What to do »
In the data, find each line where the word "will" appears and list that line.
--- START ---
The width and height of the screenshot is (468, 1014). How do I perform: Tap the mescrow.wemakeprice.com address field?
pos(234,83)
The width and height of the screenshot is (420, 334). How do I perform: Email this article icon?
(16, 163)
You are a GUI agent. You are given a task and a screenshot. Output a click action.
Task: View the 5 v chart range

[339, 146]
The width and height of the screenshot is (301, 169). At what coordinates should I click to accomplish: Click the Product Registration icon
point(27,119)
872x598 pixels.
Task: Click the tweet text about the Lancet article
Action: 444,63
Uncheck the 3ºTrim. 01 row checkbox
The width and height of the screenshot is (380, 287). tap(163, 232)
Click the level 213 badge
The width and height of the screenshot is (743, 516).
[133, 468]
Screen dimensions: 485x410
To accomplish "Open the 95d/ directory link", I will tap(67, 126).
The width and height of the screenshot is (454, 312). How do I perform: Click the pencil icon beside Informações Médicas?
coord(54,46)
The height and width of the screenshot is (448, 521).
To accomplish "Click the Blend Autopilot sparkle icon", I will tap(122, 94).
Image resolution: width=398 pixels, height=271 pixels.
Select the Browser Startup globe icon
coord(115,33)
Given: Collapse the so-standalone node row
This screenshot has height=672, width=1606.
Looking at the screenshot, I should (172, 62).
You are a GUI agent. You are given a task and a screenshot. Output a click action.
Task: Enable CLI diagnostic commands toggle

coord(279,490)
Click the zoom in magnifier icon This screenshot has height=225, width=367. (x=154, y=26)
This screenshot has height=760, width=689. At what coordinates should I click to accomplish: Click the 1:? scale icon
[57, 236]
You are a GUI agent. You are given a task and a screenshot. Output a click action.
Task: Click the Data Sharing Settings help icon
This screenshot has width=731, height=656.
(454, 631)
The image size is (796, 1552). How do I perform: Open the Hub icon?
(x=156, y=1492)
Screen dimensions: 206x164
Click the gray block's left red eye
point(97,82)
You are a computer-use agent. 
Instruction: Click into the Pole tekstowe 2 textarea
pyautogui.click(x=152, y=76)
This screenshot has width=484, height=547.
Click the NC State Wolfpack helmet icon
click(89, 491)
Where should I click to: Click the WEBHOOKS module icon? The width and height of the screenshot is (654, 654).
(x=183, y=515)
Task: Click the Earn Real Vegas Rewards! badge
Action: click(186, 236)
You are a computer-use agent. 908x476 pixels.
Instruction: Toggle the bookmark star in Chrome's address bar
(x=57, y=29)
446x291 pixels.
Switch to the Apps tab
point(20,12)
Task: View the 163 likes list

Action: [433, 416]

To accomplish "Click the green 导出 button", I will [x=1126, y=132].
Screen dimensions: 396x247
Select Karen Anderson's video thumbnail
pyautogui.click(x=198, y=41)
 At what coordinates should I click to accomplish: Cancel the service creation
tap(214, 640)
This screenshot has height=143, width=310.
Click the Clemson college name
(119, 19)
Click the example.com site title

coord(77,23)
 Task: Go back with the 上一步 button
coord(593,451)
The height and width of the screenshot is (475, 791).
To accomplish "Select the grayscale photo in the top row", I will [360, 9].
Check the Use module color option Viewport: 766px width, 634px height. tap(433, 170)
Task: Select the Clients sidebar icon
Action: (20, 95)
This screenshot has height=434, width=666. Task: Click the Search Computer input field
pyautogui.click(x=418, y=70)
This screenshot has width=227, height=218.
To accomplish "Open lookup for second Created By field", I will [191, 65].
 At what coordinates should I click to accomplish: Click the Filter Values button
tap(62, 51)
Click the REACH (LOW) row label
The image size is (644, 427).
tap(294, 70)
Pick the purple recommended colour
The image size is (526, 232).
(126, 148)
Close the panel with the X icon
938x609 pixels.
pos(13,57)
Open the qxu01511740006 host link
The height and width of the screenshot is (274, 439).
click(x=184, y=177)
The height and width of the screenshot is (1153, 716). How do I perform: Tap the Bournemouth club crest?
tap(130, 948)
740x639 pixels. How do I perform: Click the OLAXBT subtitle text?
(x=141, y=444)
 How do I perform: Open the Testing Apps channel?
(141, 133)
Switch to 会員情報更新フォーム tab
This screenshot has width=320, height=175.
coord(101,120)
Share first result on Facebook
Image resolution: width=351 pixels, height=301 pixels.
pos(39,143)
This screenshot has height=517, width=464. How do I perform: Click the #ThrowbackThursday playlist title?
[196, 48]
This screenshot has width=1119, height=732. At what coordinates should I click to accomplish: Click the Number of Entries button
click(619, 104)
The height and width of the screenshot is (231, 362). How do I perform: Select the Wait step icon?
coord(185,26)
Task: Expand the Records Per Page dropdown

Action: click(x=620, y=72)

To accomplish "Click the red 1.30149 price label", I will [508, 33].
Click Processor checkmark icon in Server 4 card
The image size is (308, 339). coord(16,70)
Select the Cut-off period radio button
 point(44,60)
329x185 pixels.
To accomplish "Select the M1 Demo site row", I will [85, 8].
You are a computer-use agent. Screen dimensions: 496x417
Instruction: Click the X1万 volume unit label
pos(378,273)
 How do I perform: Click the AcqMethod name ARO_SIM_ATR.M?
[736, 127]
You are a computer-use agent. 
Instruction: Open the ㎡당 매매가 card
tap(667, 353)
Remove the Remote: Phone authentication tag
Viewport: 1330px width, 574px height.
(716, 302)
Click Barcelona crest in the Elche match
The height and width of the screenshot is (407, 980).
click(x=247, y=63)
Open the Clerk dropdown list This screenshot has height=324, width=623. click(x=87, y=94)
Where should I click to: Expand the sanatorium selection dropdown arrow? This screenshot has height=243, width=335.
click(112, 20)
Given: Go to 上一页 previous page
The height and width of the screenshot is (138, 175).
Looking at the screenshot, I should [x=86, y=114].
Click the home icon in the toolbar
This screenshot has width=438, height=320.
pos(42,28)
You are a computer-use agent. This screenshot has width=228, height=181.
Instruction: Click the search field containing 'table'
--- END ---
Answer to the exercise »
To accomplish "Open the 95d/ directory link", I will tap(67, 126).
To accomplish "Click the Blend Autopilot sparkle icon", I will tap(122, 94).
To accomplish "Click the green 导出 button", I will [x=1126, y=132].
To accomplish "Select the grayscale photo in the top row", I will [360, 9].
To accomplish "Open lookup for second Created By field", I will [191, 65].
To accomplish "Click the red 1.30149 price label", I will [508, 33].
To accomplish "Select the M1 Demo site row", I will [85, 8].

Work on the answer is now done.